In this case the technology is constructive and not computerized, but provides the essential reference point for a carefully designed utopia, which, most significantly, is based on real possibilities, although at the moment still only possible in the laboratory. This is what we might call a utopia of meditation in which anthropologic inspiration feeds on technical feasibility and scientific tests, which are reasonably reliable for research capable of counterbalancing the visionary dream of setting created for human happiness.
What really counts about this vision of the future is actually the key role the city and architecture still play in relation to socio-cultural progress of the society in which we live. Despite the diversity of the sometimes rather radical ideas put forward, they all share the common denominator of a “network” as a hub of relations and exchanges on a par, which ever since ancient times, have always been at the heart of urban agglomerates.

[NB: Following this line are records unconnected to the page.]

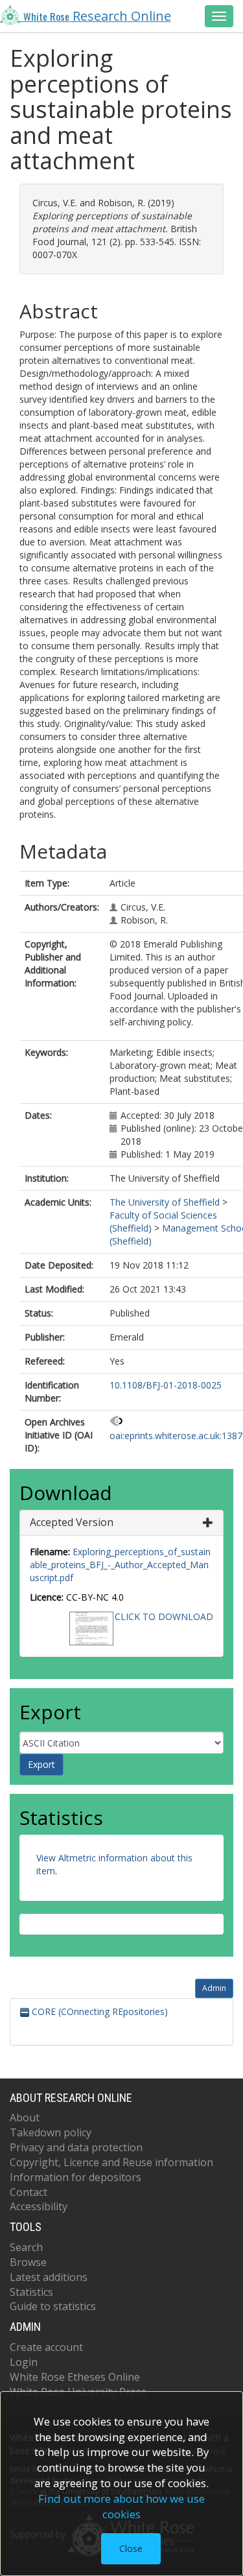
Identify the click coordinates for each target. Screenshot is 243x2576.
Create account (46, 2347)
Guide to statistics (53, 2306)
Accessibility (38, 2206)
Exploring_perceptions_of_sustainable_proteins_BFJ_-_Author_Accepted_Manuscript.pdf (120, 1564)
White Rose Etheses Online (75, 2377)
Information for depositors (75, 2177)
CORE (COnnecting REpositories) (98, 2011)
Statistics (31, 2292)
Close (131, 2548)
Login (24, 2362)
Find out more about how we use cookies (121, 2506)
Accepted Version (71, 1522)
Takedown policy (50, 2132)
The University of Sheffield (165, 1202)
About (25, 2117)
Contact (28, 2192)
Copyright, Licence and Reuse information (111, 2162)
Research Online (97, 16)
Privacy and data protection (76, 2147)
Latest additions (48, 2277)
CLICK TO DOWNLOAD (164, 1616)
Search (26, 2247)
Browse (28, 2262)
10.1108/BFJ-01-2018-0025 (166, 1385)
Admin (214, 1988)
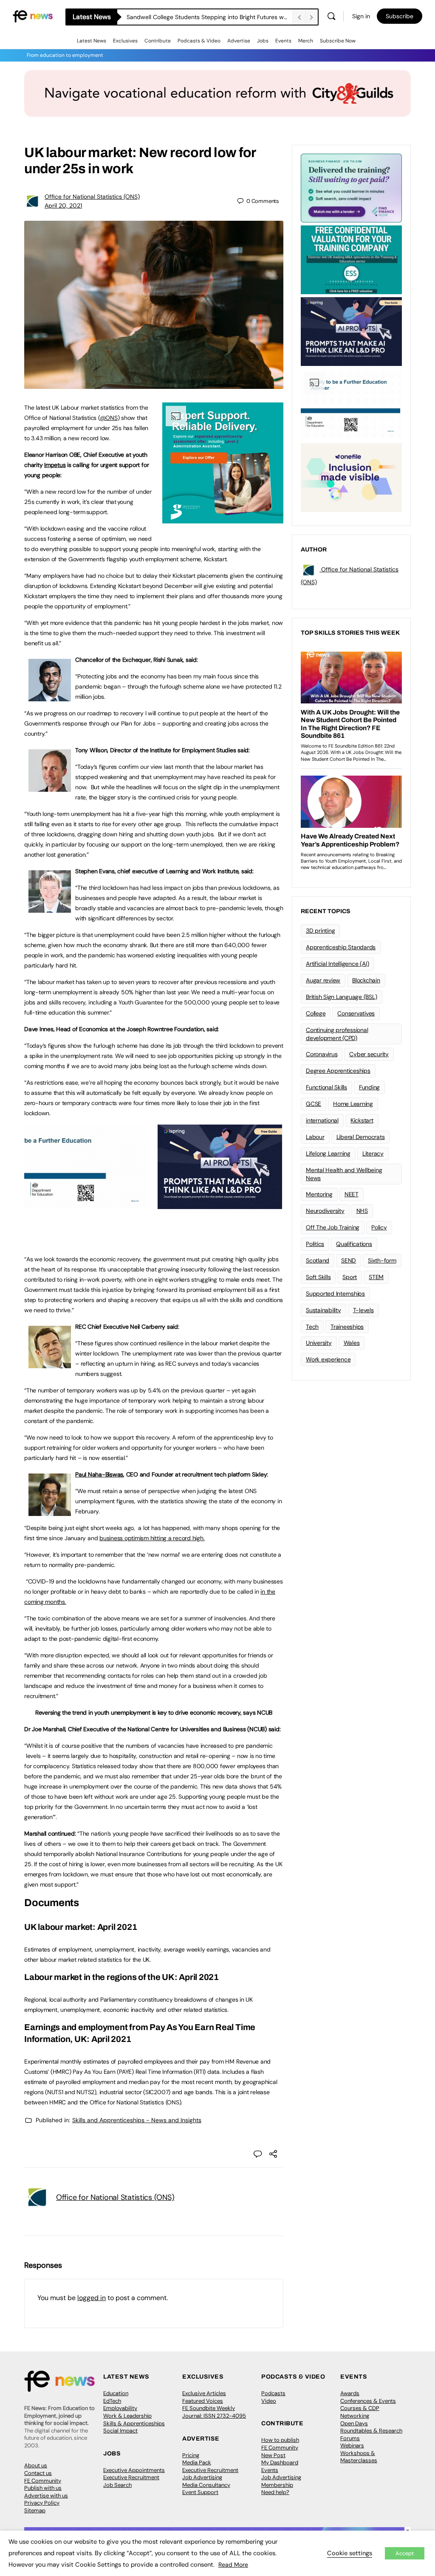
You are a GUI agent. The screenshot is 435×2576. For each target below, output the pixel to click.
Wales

It is no coincidence that history teaches us that all renewal, desire for progress and, if you like, every revolution have always taken cities as places of information, confrontation and mass communication, the driving force behind them. But the space of a city is the space in which its architecture is located, shaping both individual and communal behavior, tracing its developments and adapting to them through constant change. This means urban design concludes, as was the case with the masters of modern architecture, with social planning; and, in this light, the biosphere and bitsphere can come together to create a truly living, human and creative environment.